Where Horowitz separates himself is in his advice around how to control your own psychology and demons as a CEO and founder. These are real problems that every CEO and leader faces, as sometimes they are their own worst enemy. As Horowitz writes in one passage:

By far the most difficult skill I learned as a CEO was the ability to manage my own psychology. Organizational design, process design, metrics, hiring and firing were all relatively straightforward skills to master compared with keeping my mind in check. I thought I was tough going into it, but I wasn’t tough. I was soft. Over the years I’ve spoken to hundreds of CEOs, all with the same experience. Nonetheless, very few people talk about it and I have never read anything on the topic. It’s like the fight club of management: the first rule of the CEO psychological meltdown is don’t talk about the psychological meltdown. At risk of violating the sacred rule, I will attempt to describe the condition and prescribe some techniques that helped me. In the end, this is the most personal and important battle that any CEO will face.

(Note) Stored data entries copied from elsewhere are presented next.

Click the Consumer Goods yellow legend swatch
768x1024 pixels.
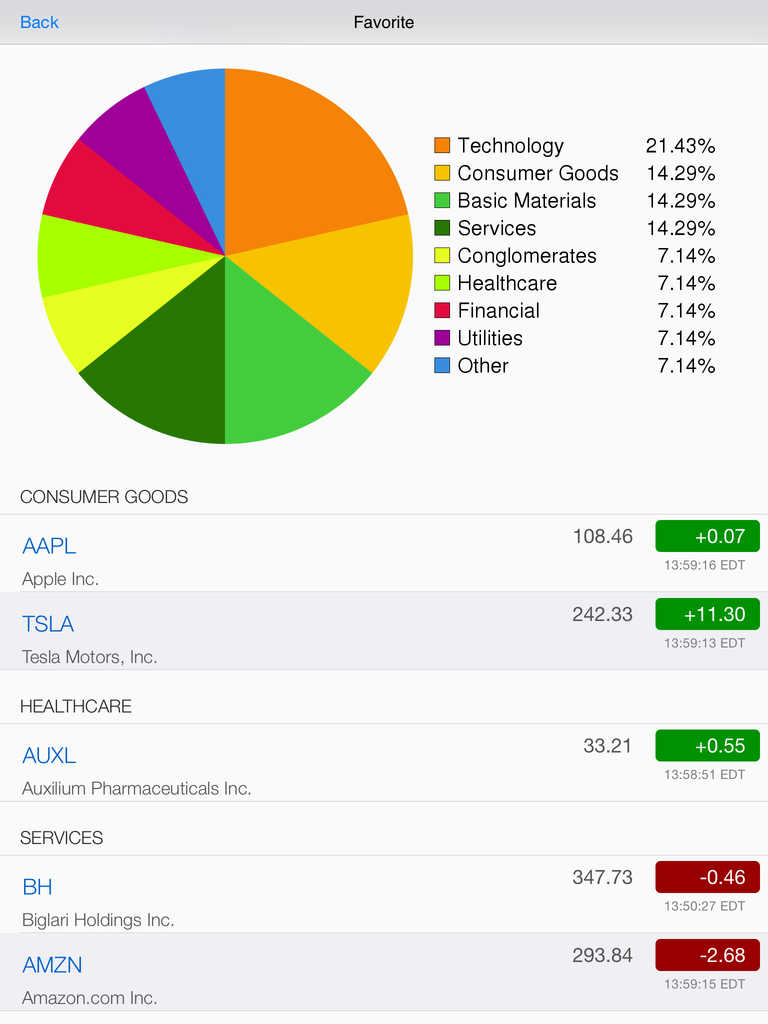[x=442, y=173]
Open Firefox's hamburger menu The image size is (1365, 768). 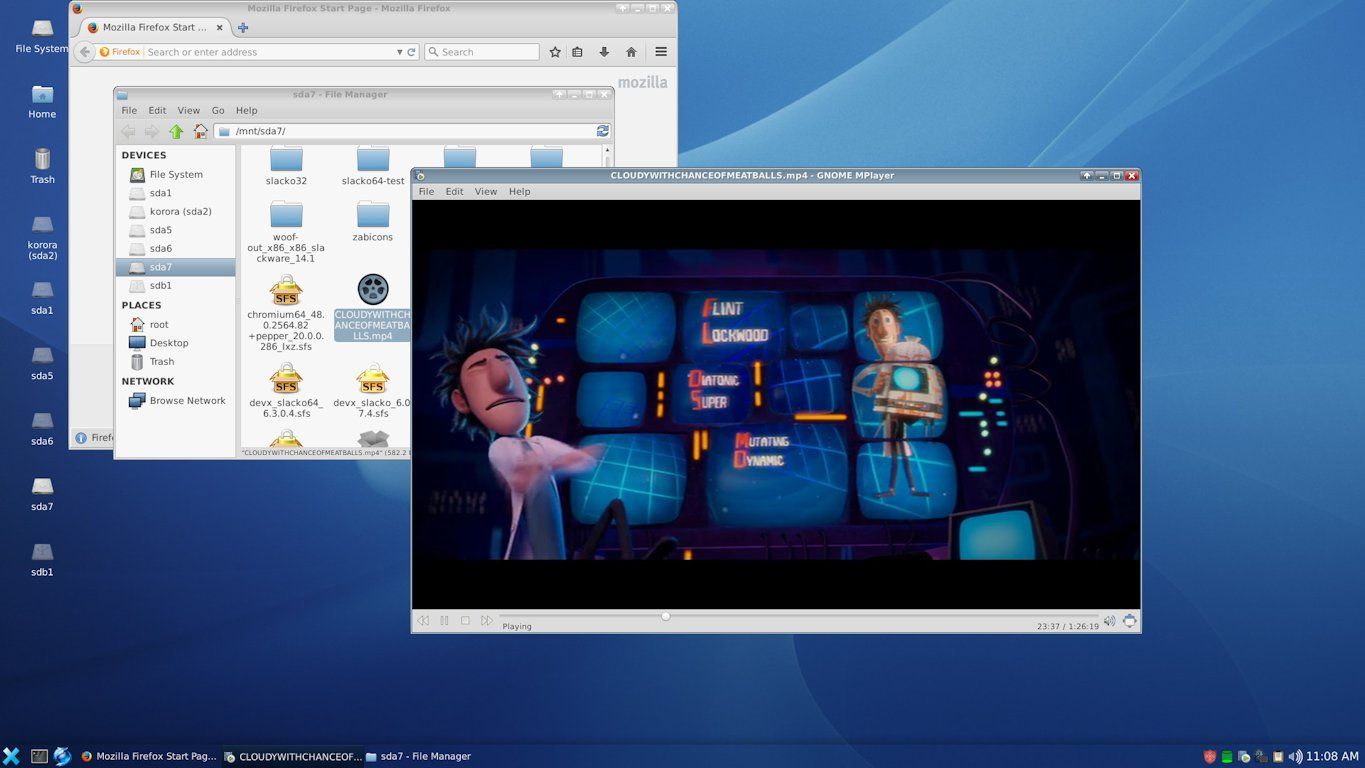tap(661, 52)
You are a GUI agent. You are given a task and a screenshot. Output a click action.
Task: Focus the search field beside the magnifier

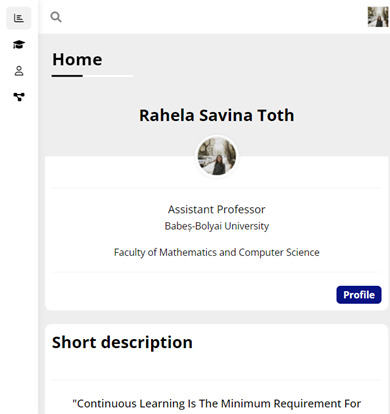click(213, 17)
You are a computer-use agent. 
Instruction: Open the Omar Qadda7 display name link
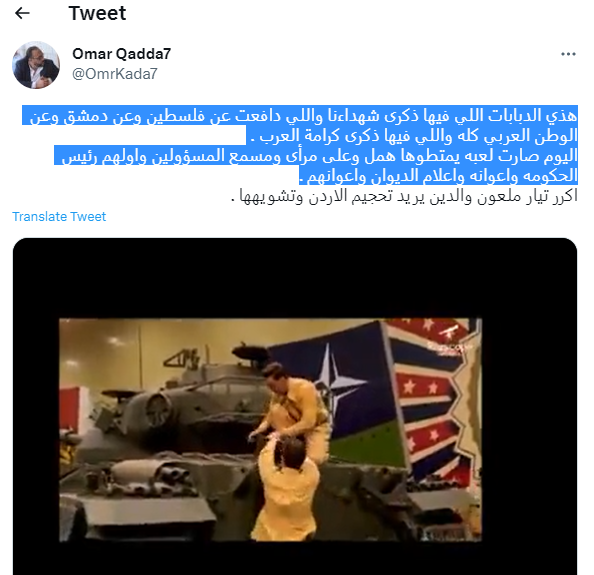tap(121, 54)
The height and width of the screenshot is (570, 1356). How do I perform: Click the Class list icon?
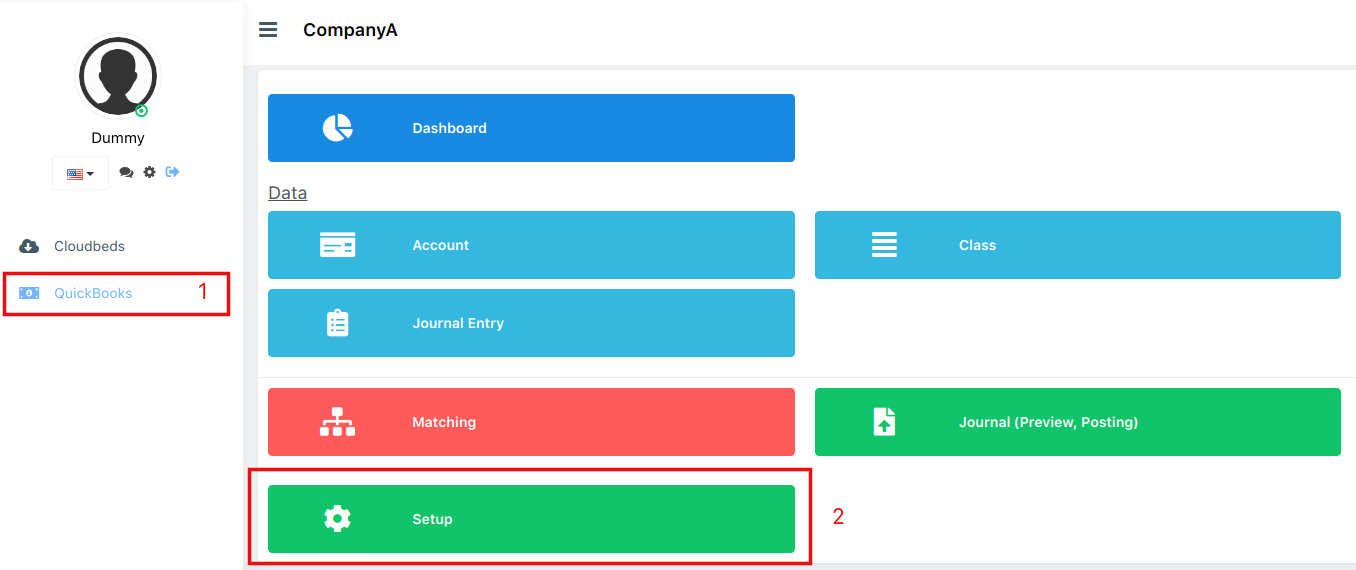tap(884, 245)
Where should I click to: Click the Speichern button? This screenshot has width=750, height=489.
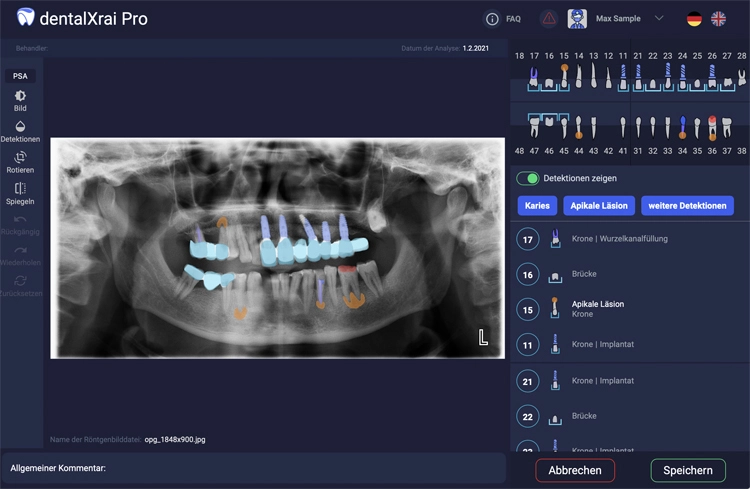pos(688,470)
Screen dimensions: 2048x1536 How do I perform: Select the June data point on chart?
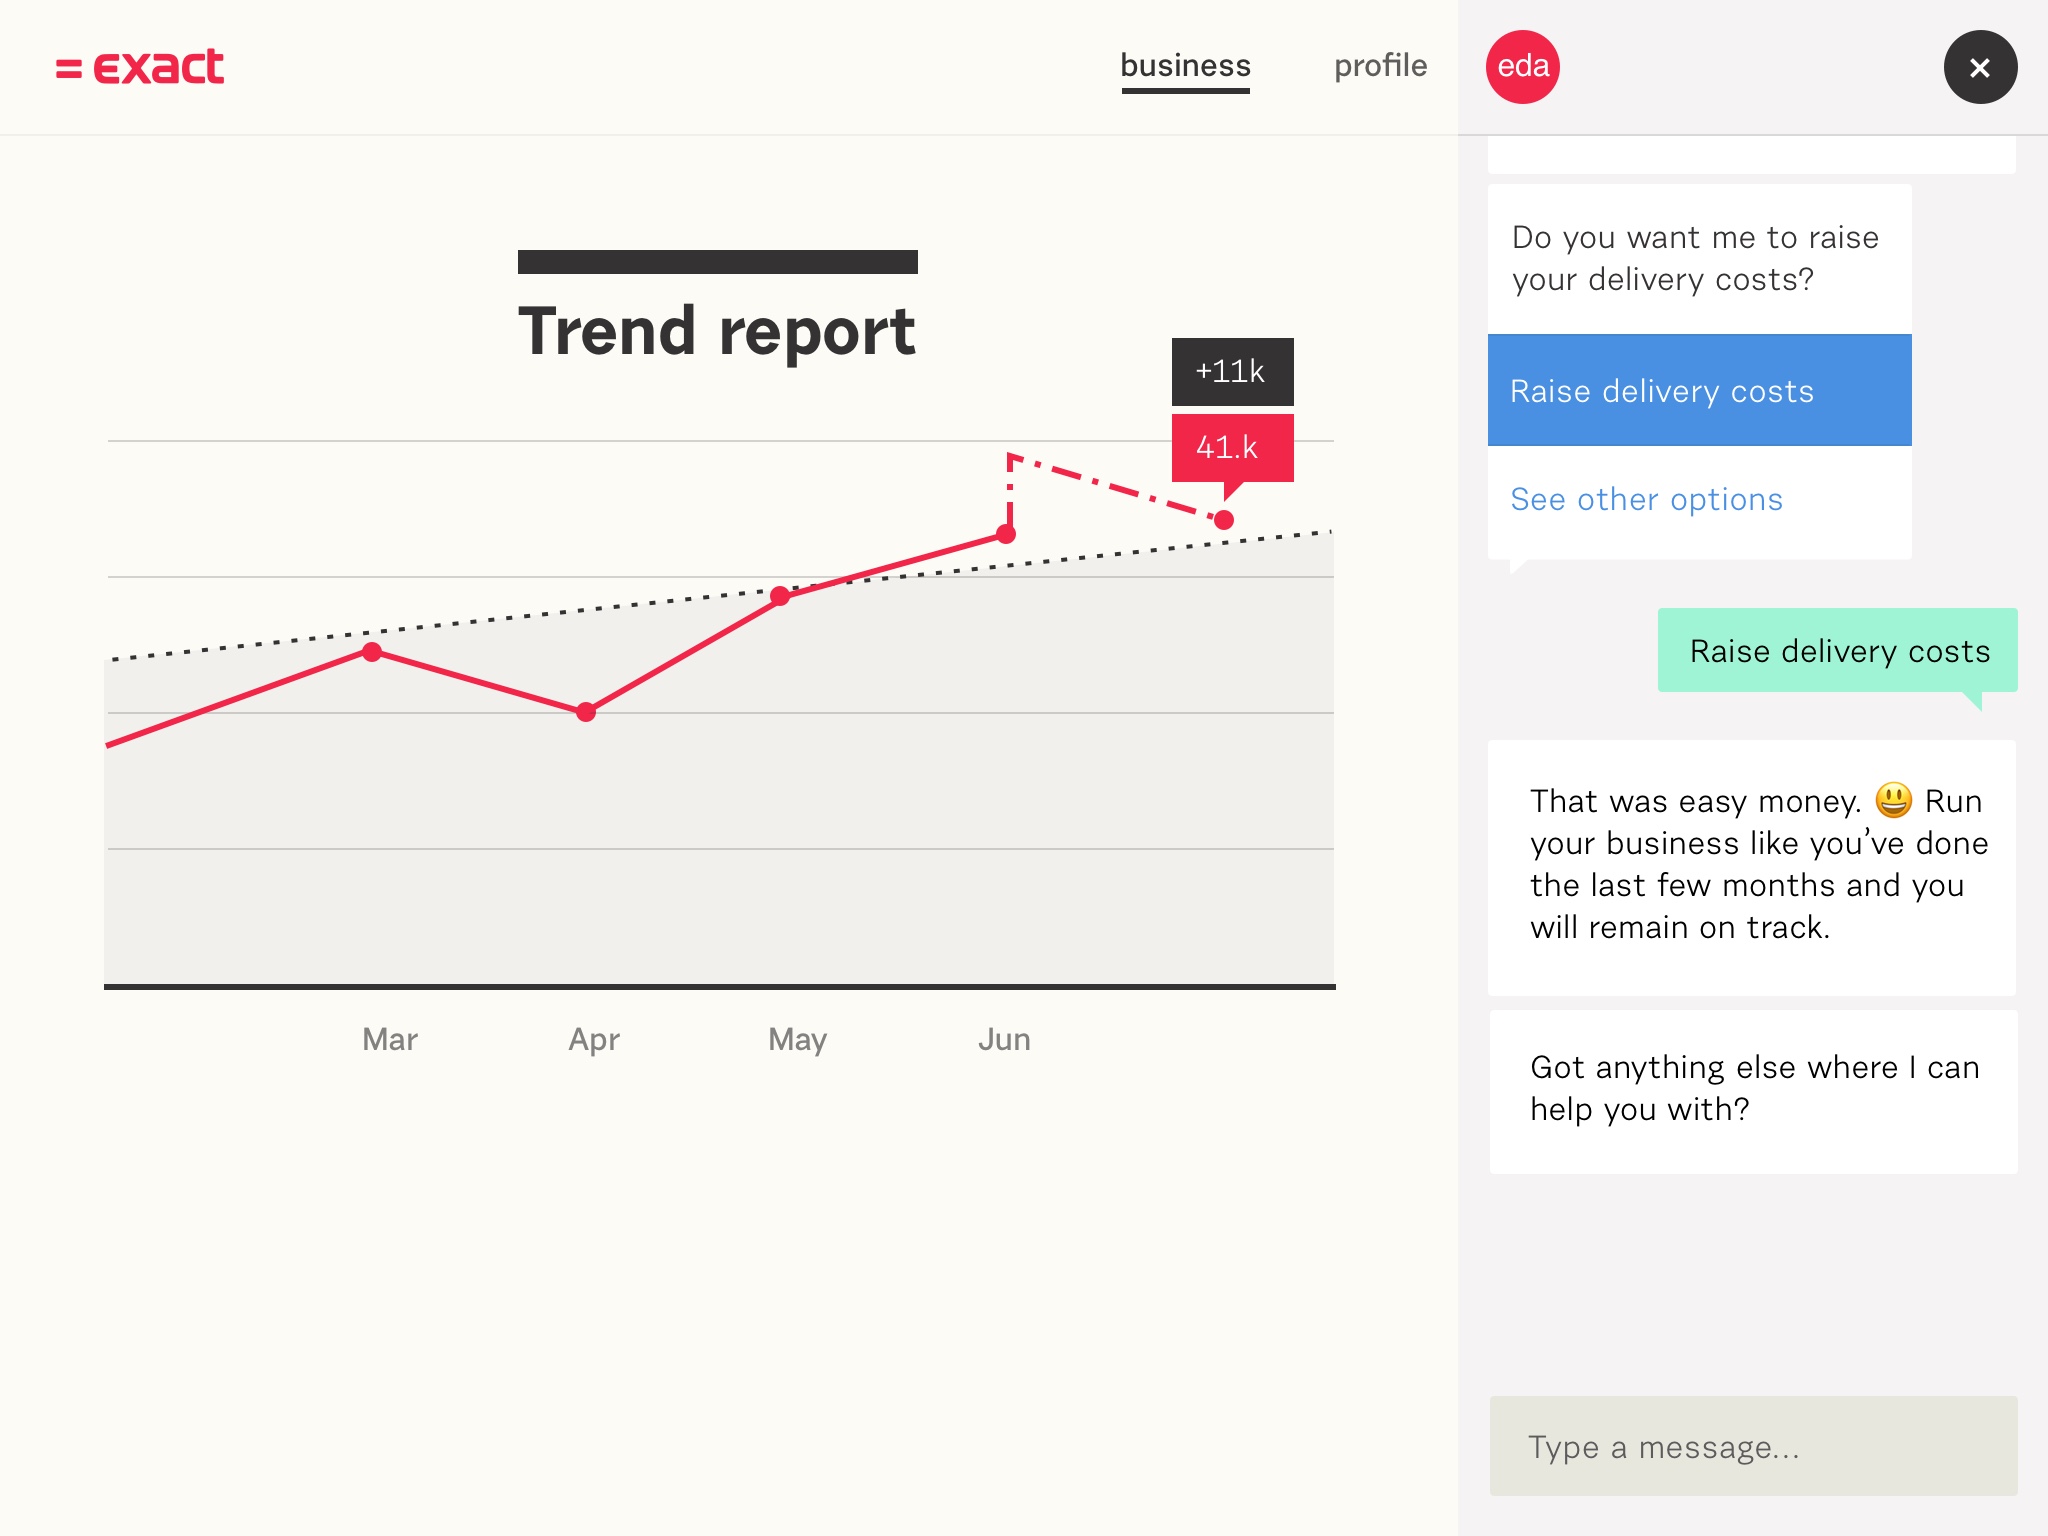click(x=1006, y=535)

One of the chapters of the book is titled “The Struggle,” and offers founders a level of empathy that is almost too real (this was part of a post he wrote on TechCrunch in 2012). He deliberately doesn’t sugar coat anything, because he knows better than most that the world of a founder, is paved with hardship and can be very bitter.

It is an excellent book. Because it is honest about how difficult Startups are. 

Founder is the toughest job in the world:

Leena: It sounds like you are pretty hard on yourself, too.

Ben Horowitz: You beat yourself up. Well, because you do — and if you are a husband, you don’t know how to be a CEO, like you just don’t know how to do it, there is no way you can walk into that job and know how to do it. And so as a result you screw up an incredible number of things.